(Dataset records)
**********
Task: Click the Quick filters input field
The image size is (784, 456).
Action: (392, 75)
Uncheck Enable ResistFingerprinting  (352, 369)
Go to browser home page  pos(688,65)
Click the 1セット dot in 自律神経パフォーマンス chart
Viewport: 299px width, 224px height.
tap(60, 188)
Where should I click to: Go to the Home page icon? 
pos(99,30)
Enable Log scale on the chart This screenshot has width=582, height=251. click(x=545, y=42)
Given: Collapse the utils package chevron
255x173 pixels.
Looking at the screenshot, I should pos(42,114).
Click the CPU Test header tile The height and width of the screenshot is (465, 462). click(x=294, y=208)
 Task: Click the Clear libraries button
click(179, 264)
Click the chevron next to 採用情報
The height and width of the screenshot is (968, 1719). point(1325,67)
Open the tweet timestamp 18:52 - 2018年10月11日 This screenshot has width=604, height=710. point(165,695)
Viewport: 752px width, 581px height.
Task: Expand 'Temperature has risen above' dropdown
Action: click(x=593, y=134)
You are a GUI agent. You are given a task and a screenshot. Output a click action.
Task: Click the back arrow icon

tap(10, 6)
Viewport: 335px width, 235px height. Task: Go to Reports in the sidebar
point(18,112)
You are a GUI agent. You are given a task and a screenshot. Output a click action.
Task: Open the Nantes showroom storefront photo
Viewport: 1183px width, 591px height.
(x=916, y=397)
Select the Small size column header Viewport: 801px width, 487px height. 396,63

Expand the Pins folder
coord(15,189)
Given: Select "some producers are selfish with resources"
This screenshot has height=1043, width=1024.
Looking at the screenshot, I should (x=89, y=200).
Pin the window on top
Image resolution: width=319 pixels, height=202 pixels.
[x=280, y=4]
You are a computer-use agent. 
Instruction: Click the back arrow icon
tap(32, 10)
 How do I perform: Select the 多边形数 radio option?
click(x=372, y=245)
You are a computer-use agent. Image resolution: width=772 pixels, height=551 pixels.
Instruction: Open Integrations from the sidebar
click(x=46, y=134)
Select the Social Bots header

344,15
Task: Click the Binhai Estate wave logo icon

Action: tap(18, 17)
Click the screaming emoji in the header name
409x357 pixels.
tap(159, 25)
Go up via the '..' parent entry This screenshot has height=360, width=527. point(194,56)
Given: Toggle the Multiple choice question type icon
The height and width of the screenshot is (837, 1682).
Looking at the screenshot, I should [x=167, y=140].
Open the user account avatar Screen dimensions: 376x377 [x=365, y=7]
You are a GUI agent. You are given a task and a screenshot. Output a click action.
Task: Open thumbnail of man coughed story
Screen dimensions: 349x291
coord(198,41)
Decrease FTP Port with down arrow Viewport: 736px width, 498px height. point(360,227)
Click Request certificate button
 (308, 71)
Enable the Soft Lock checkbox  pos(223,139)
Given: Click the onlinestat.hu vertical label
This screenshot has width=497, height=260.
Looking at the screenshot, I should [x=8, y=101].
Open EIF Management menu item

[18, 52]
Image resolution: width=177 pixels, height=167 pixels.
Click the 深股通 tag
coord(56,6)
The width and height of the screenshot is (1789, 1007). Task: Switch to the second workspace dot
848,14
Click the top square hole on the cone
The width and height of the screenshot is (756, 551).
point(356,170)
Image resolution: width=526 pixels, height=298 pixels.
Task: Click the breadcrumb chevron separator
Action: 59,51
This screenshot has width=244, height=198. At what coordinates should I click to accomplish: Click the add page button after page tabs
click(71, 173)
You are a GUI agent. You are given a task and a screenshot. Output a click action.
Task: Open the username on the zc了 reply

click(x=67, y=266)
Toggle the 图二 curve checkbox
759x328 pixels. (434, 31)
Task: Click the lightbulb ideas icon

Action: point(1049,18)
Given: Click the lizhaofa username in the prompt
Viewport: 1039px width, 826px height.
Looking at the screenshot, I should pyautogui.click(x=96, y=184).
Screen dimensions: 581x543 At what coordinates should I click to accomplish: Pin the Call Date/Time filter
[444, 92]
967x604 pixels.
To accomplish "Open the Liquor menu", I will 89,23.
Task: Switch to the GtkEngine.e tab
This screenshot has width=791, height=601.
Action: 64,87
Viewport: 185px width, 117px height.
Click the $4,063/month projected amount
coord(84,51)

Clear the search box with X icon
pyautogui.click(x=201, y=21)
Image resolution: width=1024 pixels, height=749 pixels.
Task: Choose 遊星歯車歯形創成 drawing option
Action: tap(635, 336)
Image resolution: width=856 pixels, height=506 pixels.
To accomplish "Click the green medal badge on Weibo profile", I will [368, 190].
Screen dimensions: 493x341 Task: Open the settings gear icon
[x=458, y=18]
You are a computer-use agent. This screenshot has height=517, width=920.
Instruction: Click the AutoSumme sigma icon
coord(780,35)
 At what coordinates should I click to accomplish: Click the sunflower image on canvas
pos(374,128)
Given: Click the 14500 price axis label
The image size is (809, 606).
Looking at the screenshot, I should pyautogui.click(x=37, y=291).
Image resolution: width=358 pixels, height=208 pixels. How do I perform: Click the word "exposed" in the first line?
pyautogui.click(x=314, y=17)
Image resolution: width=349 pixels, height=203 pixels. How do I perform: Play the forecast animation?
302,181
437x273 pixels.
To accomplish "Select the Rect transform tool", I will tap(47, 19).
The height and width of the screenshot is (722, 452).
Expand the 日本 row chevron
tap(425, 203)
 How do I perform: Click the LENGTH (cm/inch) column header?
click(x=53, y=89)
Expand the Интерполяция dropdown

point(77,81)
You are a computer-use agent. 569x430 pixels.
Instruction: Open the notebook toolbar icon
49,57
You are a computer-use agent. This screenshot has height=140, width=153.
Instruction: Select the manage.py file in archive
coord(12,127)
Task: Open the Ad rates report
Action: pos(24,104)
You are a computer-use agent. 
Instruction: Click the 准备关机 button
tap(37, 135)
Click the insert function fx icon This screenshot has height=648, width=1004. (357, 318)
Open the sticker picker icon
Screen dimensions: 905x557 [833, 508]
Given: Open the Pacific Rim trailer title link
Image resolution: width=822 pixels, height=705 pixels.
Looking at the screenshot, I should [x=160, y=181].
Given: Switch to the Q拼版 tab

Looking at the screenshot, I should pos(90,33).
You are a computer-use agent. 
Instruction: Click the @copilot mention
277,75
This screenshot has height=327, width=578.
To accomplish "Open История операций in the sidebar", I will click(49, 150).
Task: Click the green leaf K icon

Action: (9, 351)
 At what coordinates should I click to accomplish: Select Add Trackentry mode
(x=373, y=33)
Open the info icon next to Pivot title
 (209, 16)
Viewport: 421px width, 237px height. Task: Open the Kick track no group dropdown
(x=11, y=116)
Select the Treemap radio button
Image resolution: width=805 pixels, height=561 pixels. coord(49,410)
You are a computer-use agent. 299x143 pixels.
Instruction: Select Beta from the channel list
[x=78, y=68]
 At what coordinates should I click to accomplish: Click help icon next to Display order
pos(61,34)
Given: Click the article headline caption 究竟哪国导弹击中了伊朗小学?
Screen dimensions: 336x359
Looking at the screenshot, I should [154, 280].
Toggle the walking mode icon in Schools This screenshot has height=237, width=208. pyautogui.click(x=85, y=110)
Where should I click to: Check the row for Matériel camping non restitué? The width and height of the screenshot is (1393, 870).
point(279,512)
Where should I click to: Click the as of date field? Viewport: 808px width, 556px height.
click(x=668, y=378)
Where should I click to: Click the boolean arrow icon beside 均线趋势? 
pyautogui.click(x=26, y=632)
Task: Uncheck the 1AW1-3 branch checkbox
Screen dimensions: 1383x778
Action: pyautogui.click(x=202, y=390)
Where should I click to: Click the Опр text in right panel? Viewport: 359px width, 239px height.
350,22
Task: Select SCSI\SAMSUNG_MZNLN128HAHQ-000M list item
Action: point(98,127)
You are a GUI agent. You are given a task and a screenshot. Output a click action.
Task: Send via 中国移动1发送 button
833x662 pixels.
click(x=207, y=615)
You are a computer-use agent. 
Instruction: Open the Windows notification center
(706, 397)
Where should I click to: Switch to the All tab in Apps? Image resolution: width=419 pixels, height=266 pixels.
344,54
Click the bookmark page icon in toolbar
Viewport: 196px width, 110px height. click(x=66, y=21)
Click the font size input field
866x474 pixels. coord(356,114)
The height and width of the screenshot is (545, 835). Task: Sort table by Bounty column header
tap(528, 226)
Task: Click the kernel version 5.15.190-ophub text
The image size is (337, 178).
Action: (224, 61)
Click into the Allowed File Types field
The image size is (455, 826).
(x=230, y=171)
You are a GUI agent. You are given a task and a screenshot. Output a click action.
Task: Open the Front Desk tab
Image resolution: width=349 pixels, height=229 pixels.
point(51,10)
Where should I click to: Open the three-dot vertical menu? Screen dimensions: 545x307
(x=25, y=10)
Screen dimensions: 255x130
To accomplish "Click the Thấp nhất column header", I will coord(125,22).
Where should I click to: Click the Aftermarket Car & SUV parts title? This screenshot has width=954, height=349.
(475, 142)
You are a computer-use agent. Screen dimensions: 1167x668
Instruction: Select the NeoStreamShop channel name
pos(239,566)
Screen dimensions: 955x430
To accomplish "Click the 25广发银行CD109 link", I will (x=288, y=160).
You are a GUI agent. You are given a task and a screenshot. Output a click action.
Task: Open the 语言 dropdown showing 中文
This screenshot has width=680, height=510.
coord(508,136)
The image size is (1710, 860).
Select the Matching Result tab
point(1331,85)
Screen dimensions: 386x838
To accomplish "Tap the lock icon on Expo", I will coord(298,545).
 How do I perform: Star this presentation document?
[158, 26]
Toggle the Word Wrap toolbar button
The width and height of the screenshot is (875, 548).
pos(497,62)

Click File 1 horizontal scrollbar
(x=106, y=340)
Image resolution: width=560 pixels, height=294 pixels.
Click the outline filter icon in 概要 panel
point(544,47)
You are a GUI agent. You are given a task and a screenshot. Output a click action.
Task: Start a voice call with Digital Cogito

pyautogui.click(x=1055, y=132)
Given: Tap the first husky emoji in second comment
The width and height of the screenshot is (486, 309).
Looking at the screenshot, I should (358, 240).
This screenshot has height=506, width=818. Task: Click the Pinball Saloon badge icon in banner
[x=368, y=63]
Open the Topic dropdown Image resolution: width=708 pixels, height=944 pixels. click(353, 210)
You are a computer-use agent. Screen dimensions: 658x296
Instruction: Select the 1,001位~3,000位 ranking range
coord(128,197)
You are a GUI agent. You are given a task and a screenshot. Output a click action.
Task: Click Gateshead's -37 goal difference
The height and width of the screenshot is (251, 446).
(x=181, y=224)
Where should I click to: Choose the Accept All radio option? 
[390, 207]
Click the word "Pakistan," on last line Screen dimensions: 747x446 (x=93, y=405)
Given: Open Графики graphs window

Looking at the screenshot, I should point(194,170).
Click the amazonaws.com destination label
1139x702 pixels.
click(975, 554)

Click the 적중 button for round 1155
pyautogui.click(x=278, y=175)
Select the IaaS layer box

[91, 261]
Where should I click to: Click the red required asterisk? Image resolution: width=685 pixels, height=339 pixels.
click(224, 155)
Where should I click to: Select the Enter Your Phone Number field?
**********
• [What you need to do]: Restate word for word the entries above, starting at the line with "Click the top square hole on the cone" and ending at the line with "Given: Click the lizhaofa", inclusive, and no others.

• [Response below]:
Click the top square hole on the cone
The width and height of the screenshot is (756, 551).
point(356,170)
Image resolution: width=526 pixels, height=298 pixels.
Task: Click the breadcrumb chevron separator
Action: 59,51
This screenshot has width=244, height=198. At what coordinates should I click to accomplish: Click the add page button after page tabs
click(71, 173)
You are a GUI agent. You are given a task and a screenshot. Output a click action.
Task: Open the username on the zc了 reply

click(x=67, y=266)
Toggle the 图二 curve checkbox
759x328 pixels. (434, 31)
Task: Click the lightbulb ideas icon

Action: point(1049,18)
Given: Click the lizhaofa username in the prompt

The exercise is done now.